Of most interest perhaps is the number of OES and DSPs which it is anticipated will be subject to the NIS Directive. The Impact Assessment accompanying the consultation attempts to estimate those numbers. In the case of OES the numbers are relatively small given the number of businesses potentially in scope by standard industrial classification:

  • It is estimated that there are 19 OES in the drinking water supply and distribution industry out of the 75 in scope; 6 in digital infrastructure out of the 2,035 in scope; 51 in energy out of the 2,155 in scope; 243 in health out of the 37,495 in scope; and 79 in transport out of the 5,960 in scope. However, it is noted that these figures represent the lower bound of companies covered.
  • As for DSPs, the impact statement concludes there are currently no search engines (as defined) based in the UK that would be the subject of the NIS Directive. Two online marketplaces have been identified as qualifying but only through internet research and they may ultimately be excluded if after further investigation they are identified as small or micro enterprises or based outside the UK. 169 cloud service providers have been identified.

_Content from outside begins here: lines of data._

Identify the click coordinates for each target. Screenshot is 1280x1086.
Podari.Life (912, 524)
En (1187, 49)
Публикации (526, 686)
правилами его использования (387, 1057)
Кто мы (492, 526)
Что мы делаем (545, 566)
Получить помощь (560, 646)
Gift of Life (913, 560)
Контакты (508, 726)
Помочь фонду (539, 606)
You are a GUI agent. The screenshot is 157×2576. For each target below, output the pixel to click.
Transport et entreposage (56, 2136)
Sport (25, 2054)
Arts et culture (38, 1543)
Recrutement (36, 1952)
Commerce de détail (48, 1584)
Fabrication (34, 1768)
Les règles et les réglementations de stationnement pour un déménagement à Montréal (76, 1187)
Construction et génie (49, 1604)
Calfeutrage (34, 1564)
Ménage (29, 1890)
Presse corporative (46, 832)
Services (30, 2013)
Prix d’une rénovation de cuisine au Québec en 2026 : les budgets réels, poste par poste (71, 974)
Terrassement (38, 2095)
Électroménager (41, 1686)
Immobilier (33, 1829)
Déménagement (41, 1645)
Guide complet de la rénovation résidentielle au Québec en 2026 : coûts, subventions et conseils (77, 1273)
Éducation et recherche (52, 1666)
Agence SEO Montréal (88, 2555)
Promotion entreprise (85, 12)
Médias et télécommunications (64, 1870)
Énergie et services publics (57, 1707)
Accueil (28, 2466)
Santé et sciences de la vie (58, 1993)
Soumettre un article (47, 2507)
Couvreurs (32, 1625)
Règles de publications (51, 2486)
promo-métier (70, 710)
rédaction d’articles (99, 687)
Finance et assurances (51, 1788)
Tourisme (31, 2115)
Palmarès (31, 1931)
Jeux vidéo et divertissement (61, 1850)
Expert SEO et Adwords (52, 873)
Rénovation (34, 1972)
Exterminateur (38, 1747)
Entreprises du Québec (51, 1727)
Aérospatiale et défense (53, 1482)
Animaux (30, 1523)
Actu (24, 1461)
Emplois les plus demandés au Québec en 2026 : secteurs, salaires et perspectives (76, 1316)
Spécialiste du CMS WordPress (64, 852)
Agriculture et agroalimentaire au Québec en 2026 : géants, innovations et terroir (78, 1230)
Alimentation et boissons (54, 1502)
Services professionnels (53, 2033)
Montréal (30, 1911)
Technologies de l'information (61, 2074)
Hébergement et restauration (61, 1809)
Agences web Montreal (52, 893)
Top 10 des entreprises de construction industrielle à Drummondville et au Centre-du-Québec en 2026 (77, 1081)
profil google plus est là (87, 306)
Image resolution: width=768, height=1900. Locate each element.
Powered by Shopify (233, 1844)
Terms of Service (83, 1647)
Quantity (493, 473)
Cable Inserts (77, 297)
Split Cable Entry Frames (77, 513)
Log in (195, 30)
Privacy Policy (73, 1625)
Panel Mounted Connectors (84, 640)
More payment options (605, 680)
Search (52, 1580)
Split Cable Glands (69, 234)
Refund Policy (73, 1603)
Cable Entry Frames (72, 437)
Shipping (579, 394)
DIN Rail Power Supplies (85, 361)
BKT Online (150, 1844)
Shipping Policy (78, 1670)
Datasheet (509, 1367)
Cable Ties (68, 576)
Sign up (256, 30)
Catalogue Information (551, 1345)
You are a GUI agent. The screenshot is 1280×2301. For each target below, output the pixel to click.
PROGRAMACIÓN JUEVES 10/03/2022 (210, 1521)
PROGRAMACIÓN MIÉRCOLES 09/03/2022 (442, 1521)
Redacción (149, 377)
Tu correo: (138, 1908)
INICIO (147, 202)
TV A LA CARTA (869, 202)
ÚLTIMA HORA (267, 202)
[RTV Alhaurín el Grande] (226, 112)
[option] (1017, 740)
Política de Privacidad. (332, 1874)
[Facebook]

However, even if service providers are not caught directly by the respective thresholds they may still find themselves subject to the proposed security measures where these are imposed upon them. OES or DSPs which are subject to the NIS Directive and are dependent on external suppliers are obliged to ensure that appropriate measures are employed where third party services are used. They will invariably seek to pass on potential liability for failing to meet the necessary measures.

It should also be noted that:

  • For both OES and DSPs only one member state will be responsible for each organisation. Only those that have their head offices in the UK will be regulated by the UK.
  • The identification process for OES was not carried out for the banking and financial market infrastructures sectors within scope of the NIS Directive given provisions at least equivalent to those specified in the NIS Directive will already exist by the time it comes into force. Firms and financial market infrastructure within these sectors must continue to adhere to requirements and standards as set by the Bank of England and/or the Financial Conduct Authority. The consultation document confirms that it is the UK Government's intention that on exit from the EU, this legislation will continue to apply in the UK.

The consultation seeks views from industry, regulators and other interested parties by 30 September 2017.